On Friday, she told the inquiry: “I spent two years and three months wrongfully detained in Iran between 2018 and 2020.

“I received a 10-year prison sentence and was ultimately traded by the Australian government in a prisoner swap deal for three convicted [Islamic Revolutionary Guard Corps] terrorists.

“The impact of this on my life has been devastating and it’s still ongoing.

“I lost my marriage, I lost my career, my relationships with members of my family have perhaps been irrevocably damaged as a result.

“And in many ways it’s harder now than it was when I was first released.

“I’ve come to realise I’ll never be able to claw back my career to the point that it was at before my arrest in 2018 and after dedicating so much of my life to that it’s difficult to accept.

“Despite being subjected to physical abuse, prolonged psychological torture and sexual harassment in prison, I received no support upon my return to Australia.

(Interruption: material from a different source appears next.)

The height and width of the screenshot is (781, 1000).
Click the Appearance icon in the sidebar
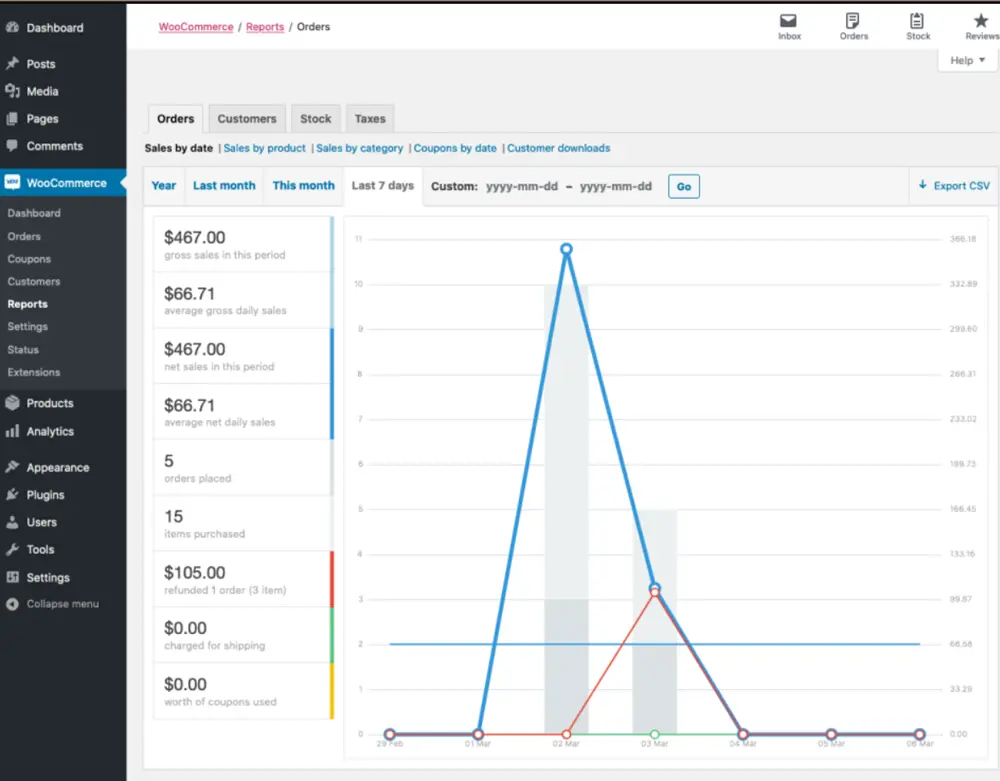(14, 467)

“I did not have a close family network and spent most of my first year post release alone in my house during lockdown.”

She said her anger about her ordeal had motivated her to campaign for reform.

She said the lack of a definition of wrongful detention and a distinct process to handle such cases left many Australians to fall through the cracks.

In her testimony, she highlighted a number of potential strategies, including sanctions on foreign hostage takers, and the establishing of a separate body solely devoted to handling overseas detainees.

“Instituting a senior expert role, subject to diplomatic rotation … does not reduce flexibility,” she told the committee.

“They could be provided with a full suite of flexible tools to tackle this phenomenon, to be used in accordance with their own discretion and expertise.

“Most importantly, it needs to be a very senior person appointed for a fixed period of time, that is not subject to diplomatic rotation and has that very, very high level access to the prime minister.”

She also urged the committee to speak to Australians currently detained overseas during future public hearings.

“It’s important to remember that some of our fellow citizens are facing this injustice right now,” she said.

“They could be being tortured right now as we speak, and are relying on us to bring them home and bring their suffering to an end.”